EXERCISE DETAILS :: For the listing below, print exactly the lines from the line with "Task: Click gear icon on ⌘A Keystroke action" to the line with "Collapse the Fullscreen Image Options panel", both included, and nothing beyond them.

MATERIAL FOR THE TASK ::
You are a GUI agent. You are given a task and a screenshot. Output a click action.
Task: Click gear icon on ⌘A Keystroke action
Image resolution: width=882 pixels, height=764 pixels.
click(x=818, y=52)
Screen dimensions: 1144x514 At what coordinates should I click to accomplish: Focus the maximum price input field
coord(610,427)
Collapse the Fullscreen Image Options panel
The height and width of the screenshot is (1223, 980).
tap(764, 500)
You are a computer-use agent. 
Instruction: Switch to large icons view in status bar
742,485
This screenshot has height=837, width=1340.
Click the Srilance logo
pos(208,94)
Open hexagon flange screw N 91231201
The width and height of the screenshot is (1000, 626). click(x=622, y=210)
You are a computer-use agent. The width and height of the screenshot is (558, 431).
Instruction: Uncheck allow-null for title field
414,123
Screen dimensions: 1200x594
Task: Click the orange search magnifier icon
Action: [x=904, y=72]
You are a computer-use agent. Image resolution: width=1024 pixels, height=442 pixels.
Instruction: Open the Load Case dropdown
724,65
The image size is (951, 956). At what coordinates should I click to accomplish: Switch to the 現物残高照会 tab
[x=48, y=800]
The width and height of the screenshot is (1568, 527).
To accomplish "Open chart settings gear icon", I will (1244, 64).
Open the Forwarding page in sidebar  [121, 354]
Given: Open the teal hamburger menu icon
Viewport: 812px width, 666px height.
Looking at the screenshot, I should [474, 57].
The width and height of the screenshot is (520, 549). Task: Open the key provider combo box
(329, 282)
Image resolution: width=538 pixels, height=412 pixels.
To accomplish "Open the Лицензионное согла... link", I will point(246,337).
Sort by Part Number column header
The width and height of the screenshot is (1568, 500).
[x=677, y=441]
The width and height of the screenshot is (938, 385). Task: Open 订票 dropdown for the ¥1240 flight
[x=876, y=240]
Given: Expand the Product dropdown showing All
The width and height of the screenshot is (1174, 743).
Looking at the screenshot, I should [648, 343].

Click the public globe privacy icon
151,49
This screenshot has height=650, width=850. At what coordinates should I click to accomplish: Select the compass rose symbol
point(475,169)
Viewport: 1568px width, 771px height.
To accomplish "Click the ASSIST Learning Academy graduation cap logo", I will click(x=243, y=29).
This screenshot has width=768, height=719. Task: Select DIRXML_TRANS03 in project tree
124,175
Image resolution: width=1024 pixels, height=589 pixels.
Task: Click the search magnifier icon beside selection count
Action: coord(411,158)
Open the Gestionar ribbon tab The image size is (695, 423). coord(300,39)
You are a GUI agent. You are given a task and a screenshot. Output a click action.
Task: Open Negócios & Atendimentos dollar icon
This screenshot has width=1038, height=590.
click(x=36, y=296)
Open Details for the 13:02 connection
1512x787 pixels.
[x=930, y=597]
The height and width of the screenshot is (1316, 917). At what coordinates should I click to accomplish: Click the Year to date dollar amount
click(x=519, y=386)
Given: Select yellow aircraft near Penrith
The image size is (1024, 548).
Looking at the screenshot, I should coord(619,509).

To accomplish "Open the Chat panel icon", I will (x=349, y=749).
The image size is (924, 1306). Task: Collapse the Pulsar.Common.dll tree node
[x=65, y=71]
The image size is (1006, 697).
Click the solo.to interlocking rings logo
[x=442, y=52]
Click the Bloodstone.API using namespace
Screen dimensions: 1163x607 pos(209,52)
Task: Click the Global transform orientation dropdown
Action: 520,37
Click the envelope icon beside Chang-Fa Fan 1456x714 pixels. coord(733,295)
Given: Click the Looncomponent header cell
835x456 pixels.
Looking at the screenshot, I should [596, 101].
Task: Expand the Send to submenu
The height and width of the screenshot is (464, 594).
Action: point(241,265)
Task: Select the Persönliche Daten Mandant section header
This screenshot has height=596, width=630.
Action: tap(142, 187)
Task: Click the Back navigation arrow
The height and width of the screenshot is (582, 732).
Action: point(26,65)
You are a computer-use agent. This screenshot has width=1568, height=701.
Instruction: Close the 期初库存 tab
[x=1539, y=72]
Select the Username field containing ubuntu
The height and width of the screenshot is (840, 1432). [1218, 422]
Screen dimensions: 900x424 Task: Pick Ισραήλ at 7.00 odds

EXERCISE SOLUTION ::
Task: Click gear icon on ⌘A Keystroke action
Image resolution: width=882 pixels, height=764 pixels.
click(x=818, y=52)
Screen dimensions: 1144x514 At what coordinates should I click to accomplish: Focus the maximum price input field
coord(610,427)
Collapse the Fullscreen Image Options panel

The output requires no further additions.